» **PROVIDED PASSAGE**:
——————————
Building Your Own Data Lake with Cloudflare: The Hidden Alternative to Enterprise SaaS // khaki.mov

DuckDB is so hot right now. Cloudflare Pipelines is heating up too. And when you combine them with R2 Data Catalog, you’ve got something that just might disrupt the established data platform market.

The modern data stack dilemma

The Modern Data Stack has become increasingly complex and expensive. Organizations find themselves locked into proprietary platforms, paying significant egress fees, and managing complex infrastructure.

Jordan Tigani’s Big data is dead thesis rings true for many companies - most organizations don’t actually have “big data” by today’s standards, yet they’re paying for infrastructure designed to handle petabytes.

Introducing Cloudflare’s data tools

Cloudflare has quietly assembled a set of building blocks that, when combined, form a compelling data platform:

Cloudflare Pipelines

A serverless data ingestion service that can:

Ingest up to 100 MB/s of data per pipeline
Accept data via HTTP or Workers
Deliver data as NDJSON files to R2
Provide reliable, at-least-once delivery guarantees

R2 Data Catalog

A managed Apache Iceberg catalog integrated directly with R2 that:

Exposes a standard Iceberg REST catalog interface
Connects to engines you already use (Spark, Snowflake, PyIceberg)
——————————
» **DATA ROWS**:
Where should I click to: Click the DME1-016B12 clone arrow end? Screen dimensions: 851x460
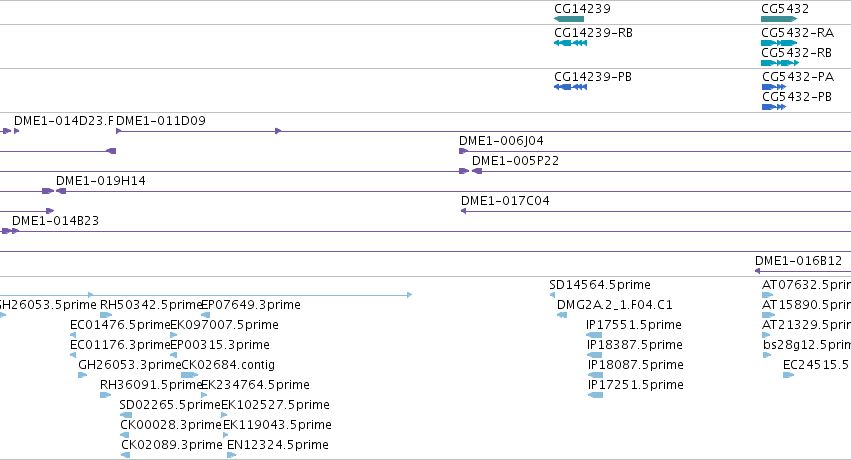(758, 271)
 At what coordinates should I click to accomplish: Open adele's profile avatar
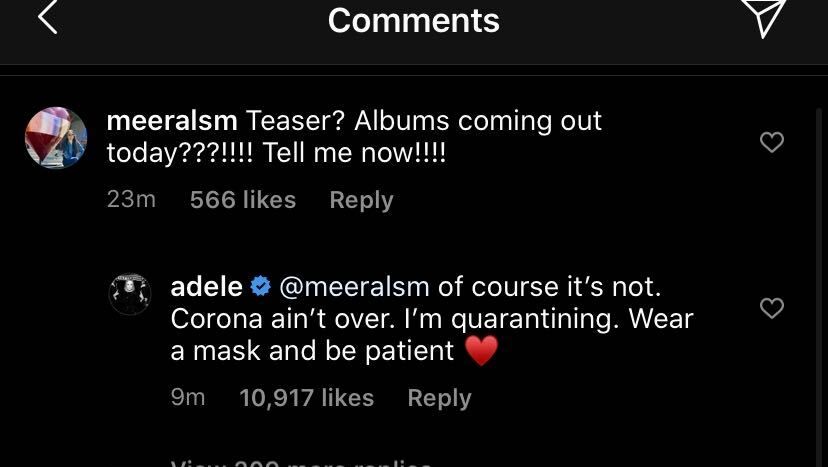[129, 294]
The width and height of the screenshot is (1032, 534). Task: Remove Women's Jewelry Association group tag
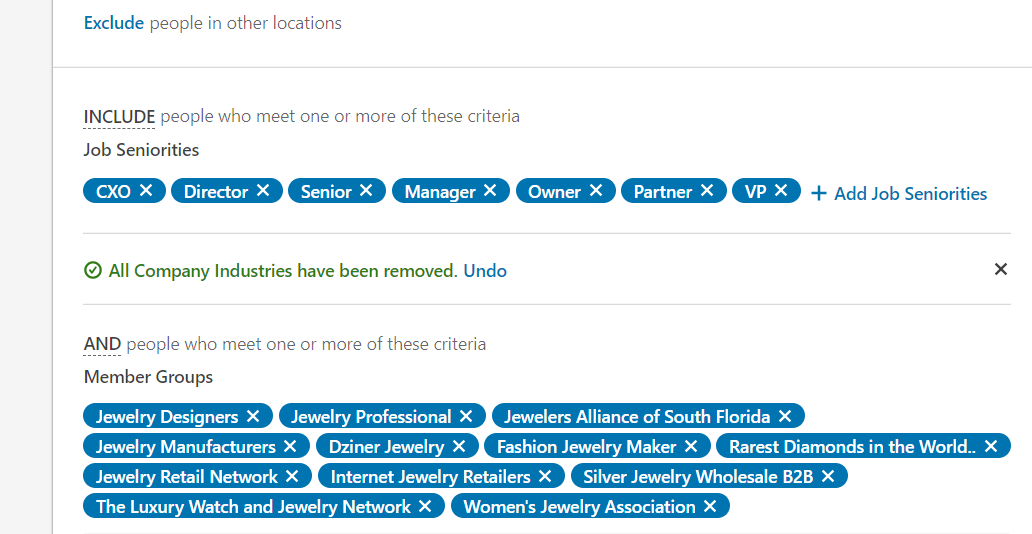coord(710,506)

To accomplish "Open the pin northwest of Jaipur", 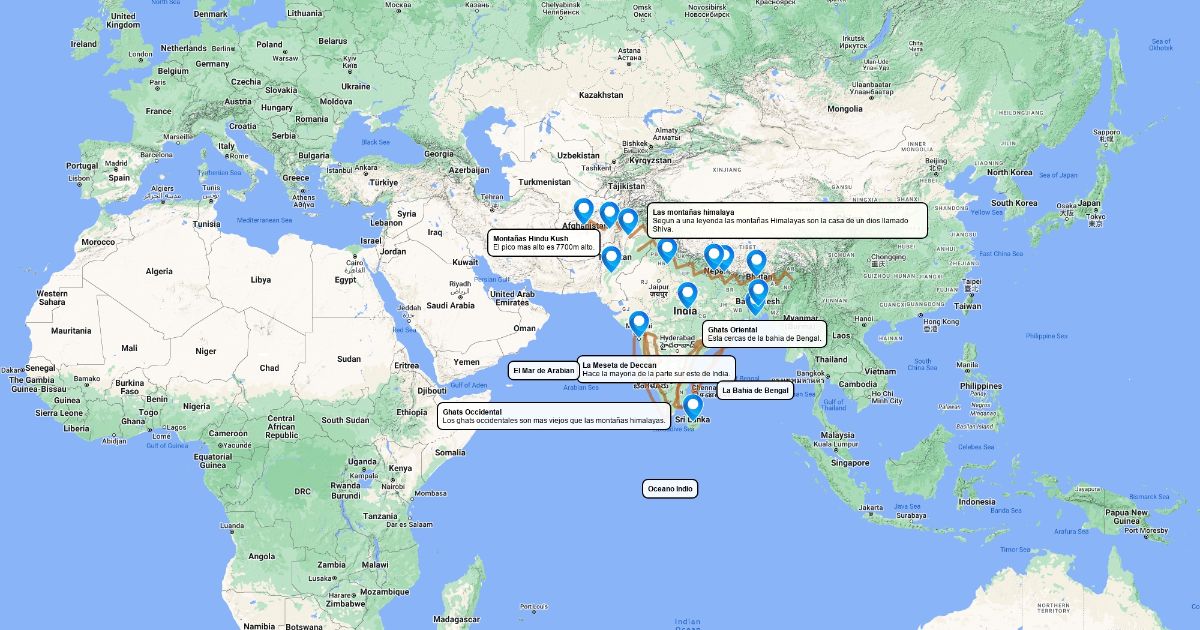I will [667, 251].
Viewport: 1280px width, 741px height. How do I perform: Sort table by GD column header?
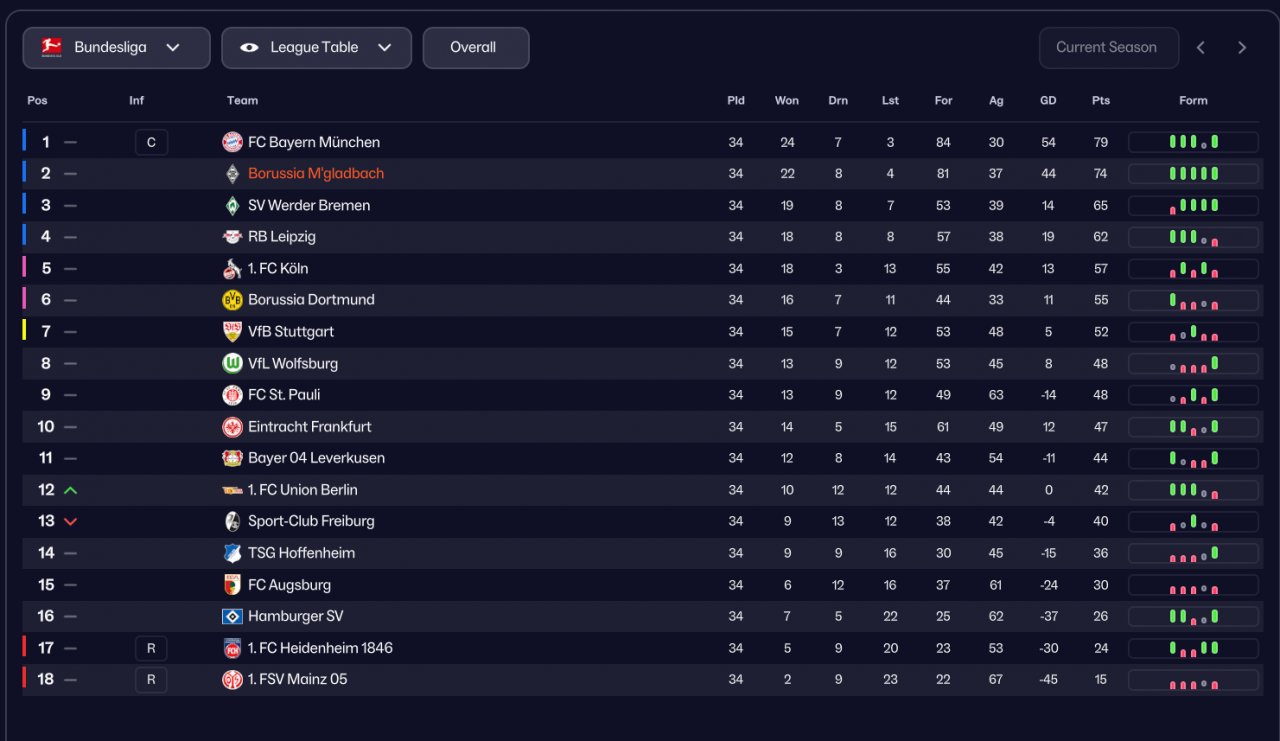(x=1048, y=100)
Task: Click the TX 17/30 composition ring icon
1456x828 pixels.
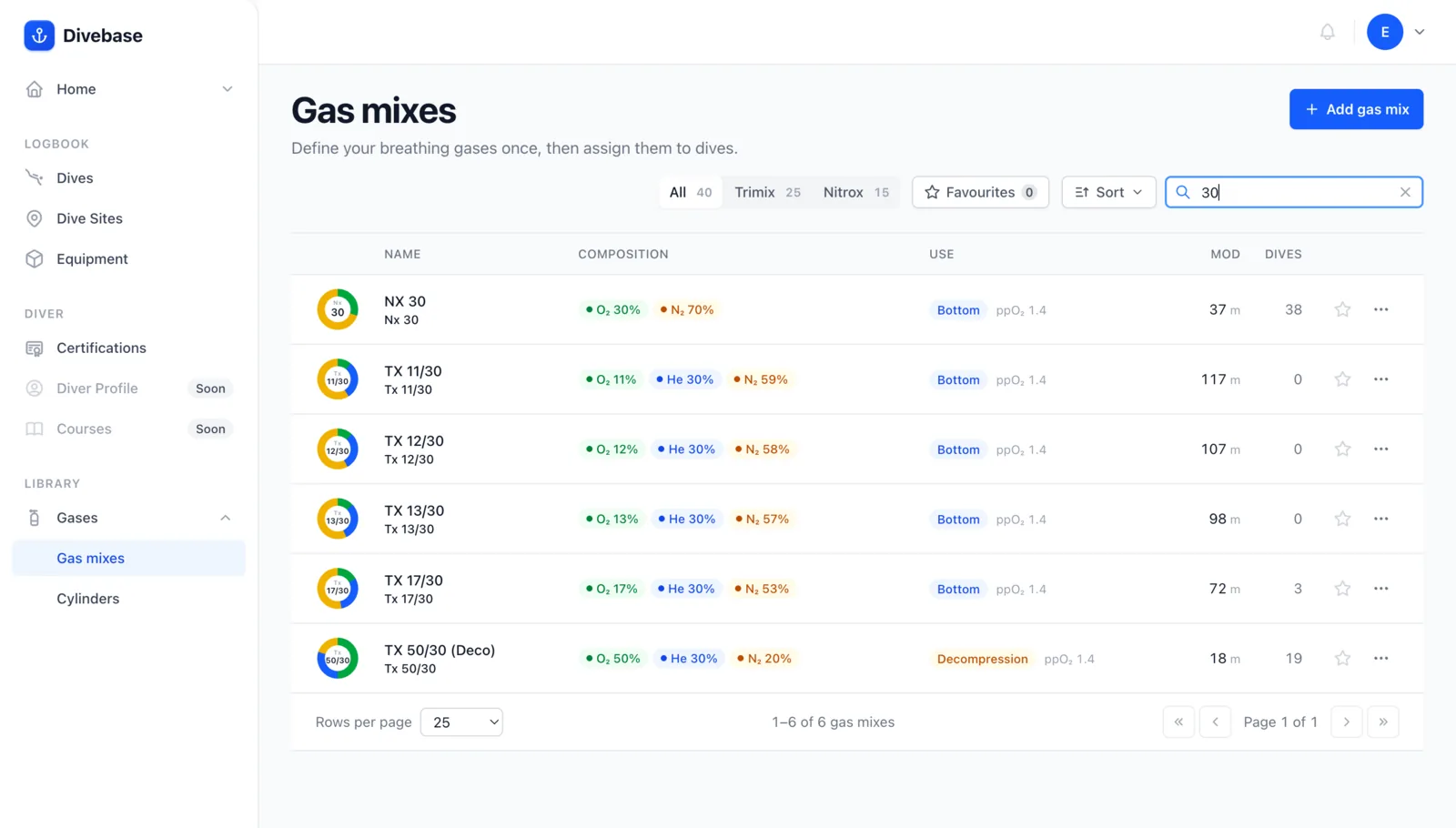Action: pos(338,589)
——————————
» **PROBLEM SET**:
(a) Answer these from the Cloudflare data lake post:
(i) Whose thesis, named in the post, holds that most organizations don't actually have big data?
(ii) In what file format does Cloudflare Pipelines deliver data to R2?
(iii) Which three engines does the post say R2 Data Catalog connects to?
(b) Go on writing the Cloudflare data lake post, starting right after its final line.
These rows have nothing to do with the Cloudflare data lake post.

» **ANSWERS BY TASK**:
(a)
(i) Jordan Tigani's
(ii) NDJSON
(iii) Spark, Snowflake and PyIceberg

(b)
Offers ACID transactions, optimized metadata, and schema evolution
Enables analytics workloads without egress fees

DuckDB (as your query engine)

An analytical database that:

Can query data directly from object storage
Provides PostgreSQL-compatible SQL
Runs everywhere (local, serverless, etc.)
Has deep Pandas integration

Flow Explanation:

Data Sources → Ingestion
- LinkedIn posts, job listings, and website content are sent to Cloudflare Pipeline
- Data format: JSON records
Ingestion → Raw Storage
- Pipeline writes data to R2 bucket in partitioned structure
- Location: raw-company-data/event_date=2025-05-17/hr=05/01JVEB0M9G94N0JYVRPTH4DBRQ.json.gz
- Format: Compressed JSON
Raw Storage → Transformation
- Python script reads raw data from R2
- Converts and cleans the data with pandas/PyArrow
- Prepares data in the correct schema for Iceberg
Transformation → Structured Storage
- Processed data is appended to Iceberg tables
- Location: Inside __r2_data_catalog/ with optimized file organization
- Format: Parquet files (columnar storage)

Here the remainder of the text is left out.